By default Comfy might turn on some debug features, such as the FPS performance window. You can enable a ci-release feature with cargo that should be viewed as do what makes sense for a release build. The reason it's named ci-release is that cargo already has a --release flag, and it's likely you might want to create release builds in CI anyway :)

To build a release build, run the following

cargo run --release --features comfy/ci-release

The --release flag enables release optimizations with the Rust compiler, which will make your game run a bit faster depending on your dev config. If you haven't enabled any optimizations in development (say with opt-level = 1) this will end up being significantly faster than your debug builds.

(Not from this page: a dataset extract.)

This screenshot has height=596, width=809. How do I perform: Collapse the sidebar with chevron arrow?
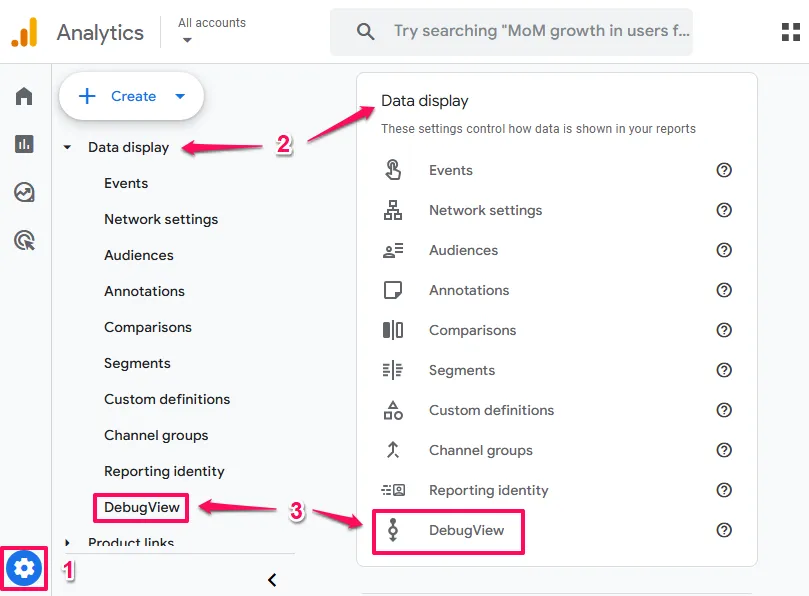tap(272, 579)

Note that building with --release takes noticably longer.

After this, you should have a game-name.exe under target/release, where game-name is the name of your binary crate.

If you're using include_bytes!(...) or Comfy's parallel asset loader you don't need to distribute any other file, as everything will be packed into the executable :)

If you're loading assets/shaders by hand using std::fs::read or similar you'll have to make sure you pack and distribute your assets with the built binary.

WASM (Web) builds with Itch.io🔗

Comfy does natively support web builds with Web Assembly (WASM) with a little bit of setup. Firstly, you'll need to install the wasm32-unknown-unknown target with rustup

rustup target add wasm32-unknown-unknown

After that we need to actually build the game. There's quite a few options for WASM, but the easiest right now seems to be using Trunk. If you have some other preference feel free to use it instead :) If you run into issues, please report it as a bug on GitHub. Everything should mostly "just work". Only thing to note is that Comfy will attach the canvas to a HTML element with the id wasm-body. This will become configurable in the future, but for now this should be good enough for most use cases.

To install trunk run the following:

cargo install --locked trunk

Next up, you'll need to add a index.html to your project. There's a few things that are required, notably Comfy uses a HTML element with the id wasm-body to attach the canvas it renders into.

If you don't want to bother with any of this, you can use the index.html from one of our demo games which already has everything setup. The other nice thing this file does is correctly handle audio sources on the web, since web browsers won't allow websites to play audio until the user has interacted with the page, and the index.html linked above handles this correctly.

Lastly, you just need to use trunk to build the distribution package, which is as simple as

$ trunk build --release --features comfy/ci-release

This will create a dist/ folder that you can just upload to your web server or itch.io. Note that if you're using itch.io you might need to enable SharedArrayBuffer support on itch.io. This page describes some of the common errors.